#### [Estratto della pagina]
§ §

13 capitoli brevi, un’apocalisse illustrata ma mai nominata che svela la tragica meraviglia della catastrofe in un lungo fiume di immagini . Questo e molto altro è Apocalisse nel Deserto, documentario-capolavoro del sempre fulgido Werner Herzog, girato tra l’estate del 1991 e l’inverno del 1992 con l’ausilio di una piccola troupe nel Kuwait.
Il pretesto è quello della Guerra nel Golfo, la visione è quella dei pozzi di petrolio in fiamme, dei laghi artificiali di oro nero che rispecchiano ed imitano il cielo, la lotta dell’uomo contro l’elemento naturale. Tutto condito da pochissimi commenti e dalle musiche di Grieg, Mahler, Pärt, Prokof’ev, Schubert e Verdi. Questo piccolo gioiello del regista tedesco è stato proiettato giusto ieri, all’Auditorium Parco Della Musica di Roma, alle ore 21 del 21 febbraio 2012 in una serata animata dalla PMCE Parco della Musica Contemporanea Ensemble, Ready Made Ensemble, Orchestra del Conservatorio di Santa Cecilia e da Giulio Giorello, filosofo e matematico di chiara fama. Una data palindroma, quella di ieri, che ben si è associata all’ottima esecuzione de I Presagi, opera ispirata alla distruzione della civiltà dei Maya nonché tra le più intense e visionarie del grande compositore Giacinto Scelsi.

§ §

#### [Dati qui sotto]
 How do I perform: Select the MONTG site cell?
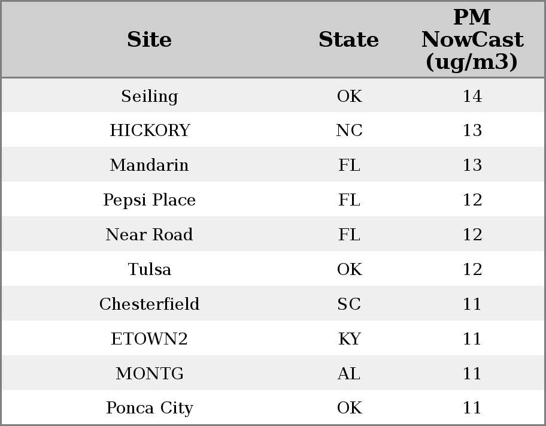pos(150,374)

§ §

#### [Obiettivo dell'esercizio]
Per favore, ricopia parola per parola l'intero estratto su Apocalisse nel Deserto. I dati riportati sopra non servono.

#### [Spazio risposta]
13 capitoli brevi, un’apocalisse illustrata ma mai nominata che svela la tragica meraviglia della catastrofe in un lungo fiume di immagini . Questo e molto altro è Apocalisse nel Deserto, documentario-capolavoro del sempre fulgido Werner Herzog, girato tra l’estate del 1991 e l’inverno del 1992 con l’ausilio di una piccola troupe nel Kuwait.
Il pretesto è quello della Guerra nel Golfo, la visione è quella dei pozzi di petrolio in fiamme, dei laghi artificiali di oro nero che rispecchiano ed imitano il cielo, la lotta dell’uomo contro l’elemento naturale. Tutto condito da pochissimi commenti e dalle musiche di Grieg, Mahler, Pärt, Prokof’ev, Schubert e Verdi. Questo piccolo gioiello del regista tedesco è stato proiettato giusto ieri, all’Auditorium Parco Della Musica di Roma, alle ore 21 del 21 febbraio 2012 in una serata animata dalla PMCE Parco della Musica Contemporanea Ensemble, Ready Made Ensemble, Orchestra del Conservatorio di Santa Cecilia e da Giulio Giorello, filosofo e matematico di chiara fama. Una data palindroma, quella di ieri, che ben si è associata all’ottima esecuzione de I Presagi, opera ispirata alla distruzione della civiltà dei Maya nonché tra le più intense e visionarie del grande compositore Giacinto Scelsi.